The invasion was prompted by the murder of Prime Minister Maurice Bishop and several Cabinet ministers. Mr. Bishop seized power in 1979 and sought to install a Marxist state in the mold of Cuba. His revolution wasn't swift or complete enough for some in his party, and he was killed Oct. 19, 1983.
After the military intervention, an appointed advisory council ran the country until the Constitution, suspended in 1979, was restored and the left-of-center New National Party swept 1984 elections. Party leader Herbert Blaize led the nation until he died in 1989. New National Party leader Keith Mitchell took the reins after June 1995 elections.
Mr. Blaize turned the nation away from Cuban assistance and toward the US, emphasizing tourism and agriculture to rebuild the economy. The US provided more than $120 million in economic aid in the decade after the invasion.

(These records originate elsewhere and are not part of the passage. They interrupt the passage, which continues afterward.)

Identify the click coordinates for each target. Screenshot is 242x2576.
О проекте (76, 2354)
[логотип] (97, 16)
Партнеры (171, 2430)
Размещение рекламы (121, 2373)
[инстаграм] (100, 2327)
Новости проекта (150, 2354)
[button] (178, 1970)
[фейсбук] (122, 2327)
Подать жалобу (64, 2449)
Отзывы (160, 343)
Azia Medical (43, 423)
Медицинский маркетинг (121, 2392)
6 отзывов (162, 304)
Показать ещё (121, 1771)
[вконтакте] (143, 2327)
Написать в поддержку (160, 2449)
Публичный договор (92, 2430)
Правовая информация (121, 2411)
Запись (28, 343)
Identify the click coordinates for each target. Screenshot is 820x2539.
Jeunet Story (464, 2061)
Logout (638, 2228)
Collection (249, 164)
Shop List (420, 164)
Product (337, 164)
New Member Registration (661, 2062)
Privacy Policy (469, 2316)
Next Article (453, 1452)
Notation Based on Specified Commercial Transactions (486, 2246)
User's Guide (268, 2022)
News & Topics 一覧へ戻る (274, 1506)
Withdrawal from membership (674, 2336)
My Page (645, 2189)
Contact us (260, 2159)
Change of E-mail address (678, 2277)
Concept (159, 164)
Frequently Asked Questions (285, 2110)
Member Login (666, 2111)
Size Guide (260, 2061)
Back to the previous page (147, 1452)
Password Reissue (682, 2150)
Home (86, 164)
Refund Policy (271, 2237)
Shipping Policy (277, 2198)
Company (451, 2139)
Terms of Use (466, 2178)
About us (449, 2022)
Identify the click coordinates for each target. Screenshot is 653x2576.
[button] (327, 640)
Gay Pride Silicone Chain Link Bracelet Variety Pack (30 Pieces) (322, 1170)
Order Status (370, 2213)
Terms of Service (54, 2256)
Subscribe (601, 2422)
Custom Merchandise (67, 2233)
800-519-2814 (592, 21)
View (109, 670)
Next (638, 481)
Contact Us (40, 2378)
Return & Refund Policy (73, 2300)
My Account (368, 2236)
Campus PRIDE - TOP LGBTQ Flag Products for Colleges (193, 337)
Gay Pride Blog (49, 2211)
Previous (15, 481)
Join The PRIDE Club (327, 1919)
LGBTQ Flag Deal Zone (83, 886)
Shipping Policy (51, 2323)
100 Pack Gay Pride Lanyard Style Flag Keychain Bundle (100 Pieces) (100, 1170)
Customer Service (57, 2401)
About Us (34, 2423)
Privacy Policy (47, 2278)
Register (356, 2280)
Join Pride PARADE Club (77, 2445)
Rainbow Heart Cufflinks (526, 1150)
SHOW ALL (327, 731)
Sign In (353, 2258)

Although politics in the former British colony can be raucous, the fewer than 100,000 residents of the island group have enjoyed relative political calm since what some still call President Ronald Reagan's rescue mission."
Grenadians, mostly Roman Catholics of African descent, remain burdened by a 29 percent unemployment rate. Life expectancy, however, has increased from 66 years in 1984 to 71 today. Although Grenadians generally still praise the US for its 1983 intervention, Bishop remains widely revered. His portrait hangs in homes and a move is afoot to rename the airport after the slain prime minister.